In the description of the present invention, it is to be understood that the terms "center", "front", "rear", "vertical", "horizontal", "top", "bottom", "inner", "outer", etc., indicate orientations or positional relationships based on those shown in the drawings, and are used only for convenience in describing the present invention and for simplicity in description, and do not indicate or imply that the device or element being referred to must have a particular orientation, be constructed and operated in a particular orientation, and therefore, should not be taken as limiting the scope of the present invention.

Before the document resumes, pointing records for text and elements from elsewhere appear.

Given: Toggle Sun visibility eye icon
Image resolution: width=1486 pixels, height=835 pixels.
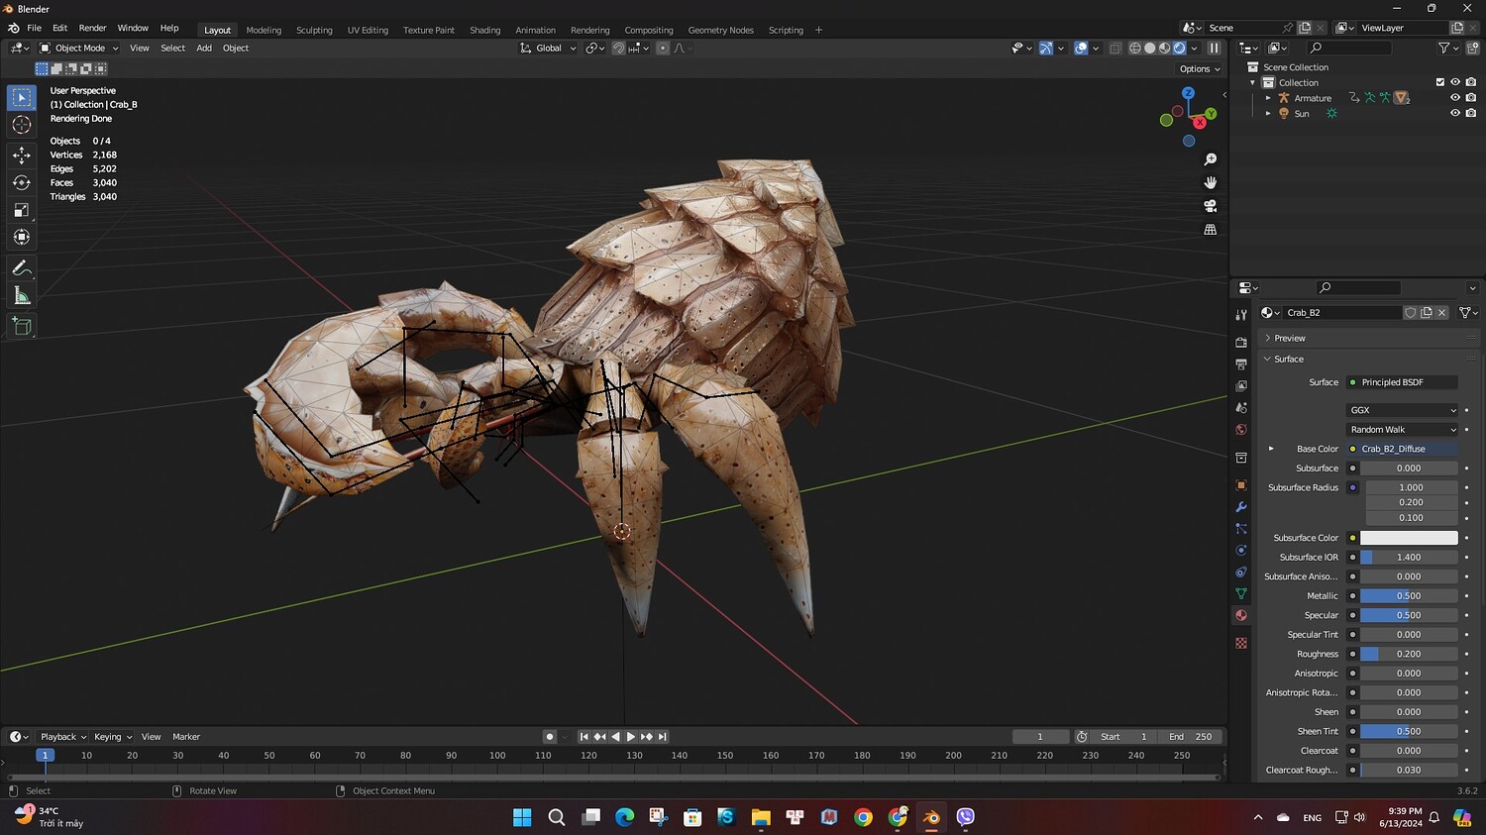Looking at the screenshot, I should pos(1455,114).
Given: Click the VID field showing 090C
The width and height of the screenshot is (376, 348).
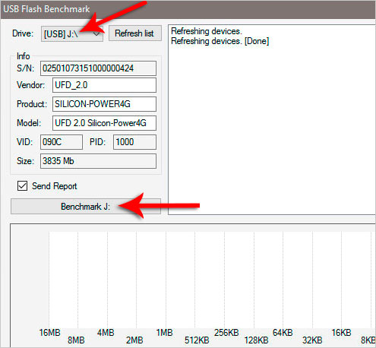Looking at the screenshot, I should coord(62,142).
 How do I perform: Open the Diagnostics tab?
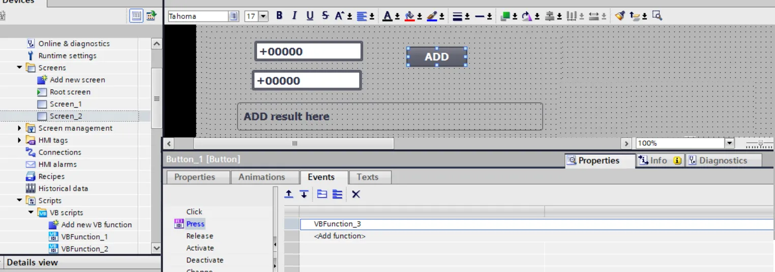pos(723,161)
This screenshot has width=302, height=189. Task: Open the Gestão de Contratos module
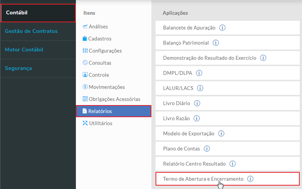tap(31, 31)
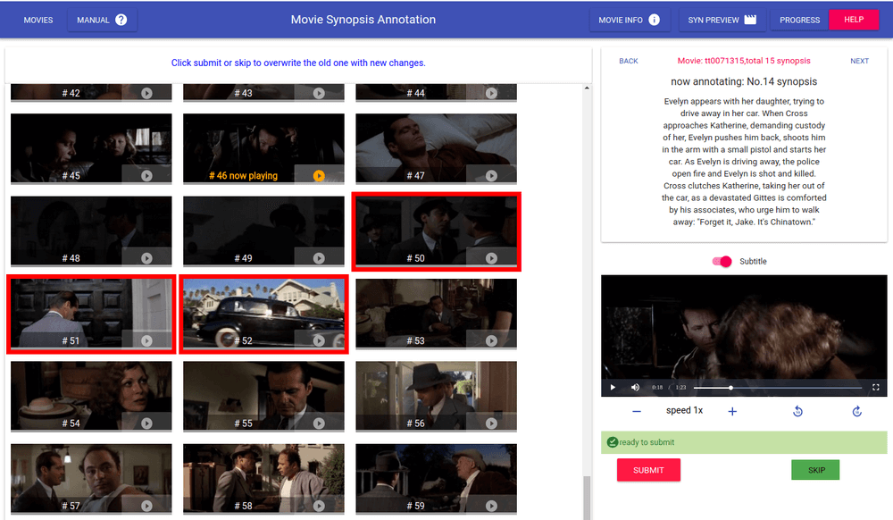
Task: Submit the current annotation
Action: (x=648, y=470)
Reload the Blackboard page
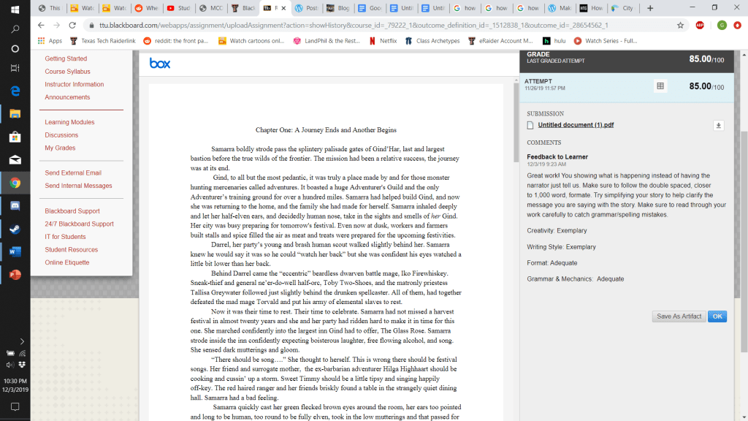This screenshot has width=748, height=421. pos(71,25)
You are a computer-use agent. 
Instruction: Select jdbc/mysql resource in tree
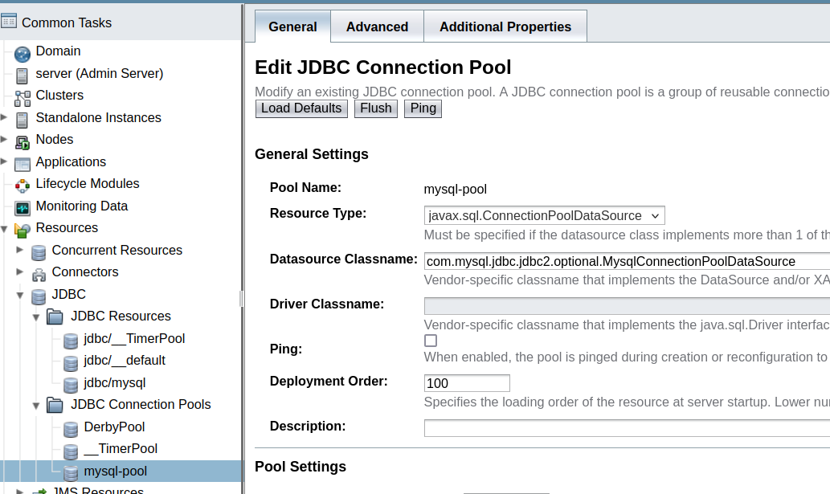114,383
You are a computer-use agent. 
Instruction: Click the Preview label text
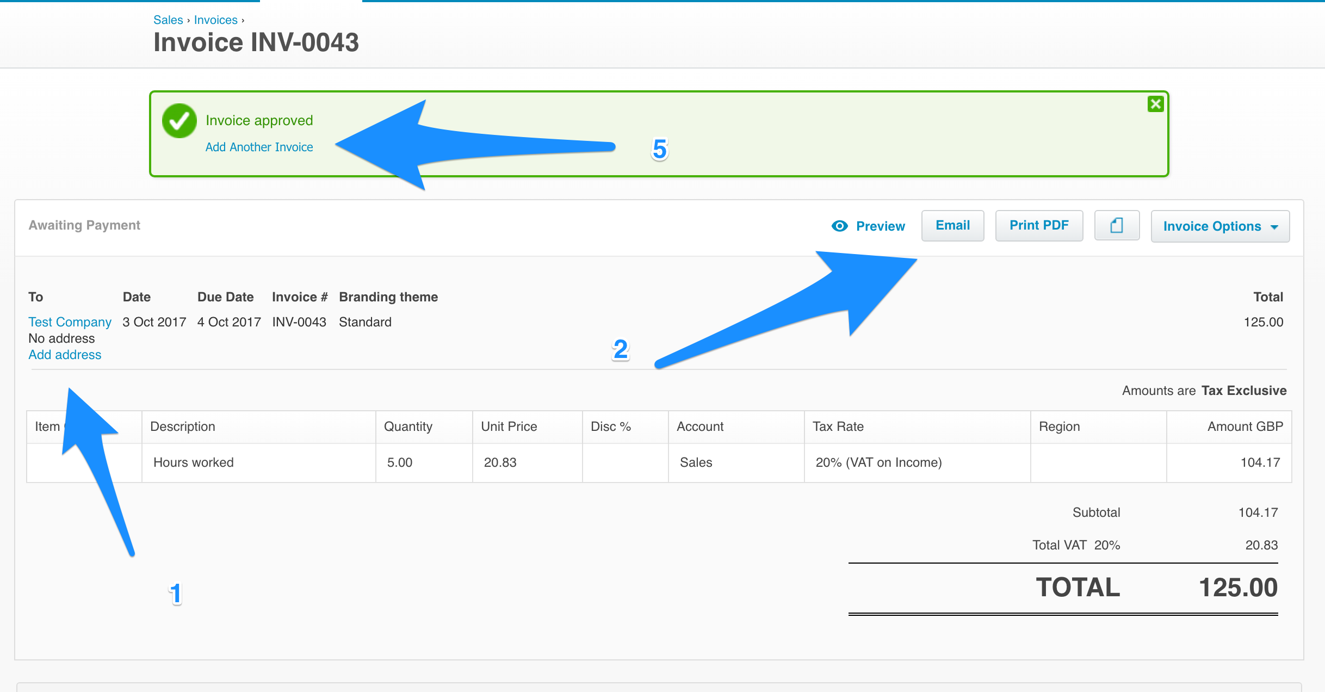tap(880, 226)
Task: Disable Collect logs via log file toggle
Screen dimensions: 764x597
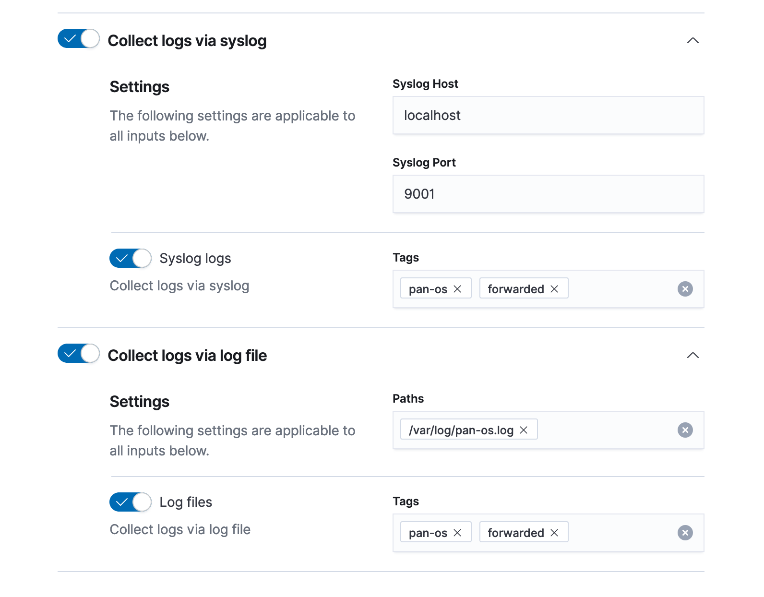Action: pyautogui.click(x=79, y=354)
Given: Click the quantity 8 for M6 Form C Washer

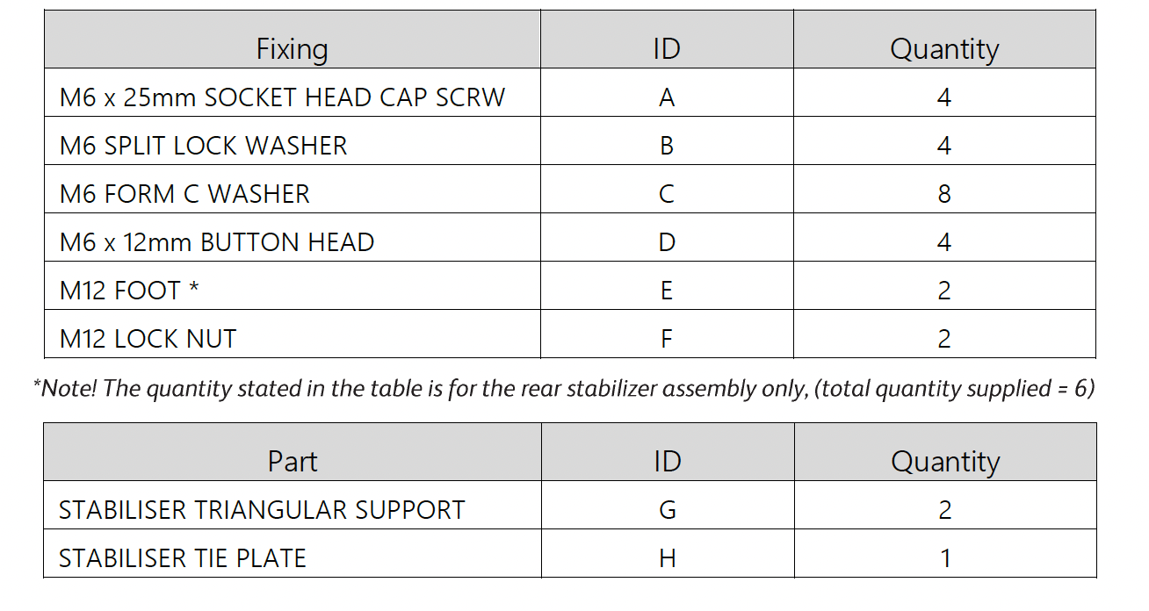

While the invention has been described with reference to specific embodiments, it will be understood by those skilled in the art that various changes may be made and equivalents may be substituted without departing from the scope of the invention. In addition, many modifications may be made to adapt a particular situation or material to the teachings of the invention without departing from its scope. Therefore, it is intended that the invention not be limited to the particular embodiment disclosed, but that the invention will include all embodiments falling within the scope of the appended claims.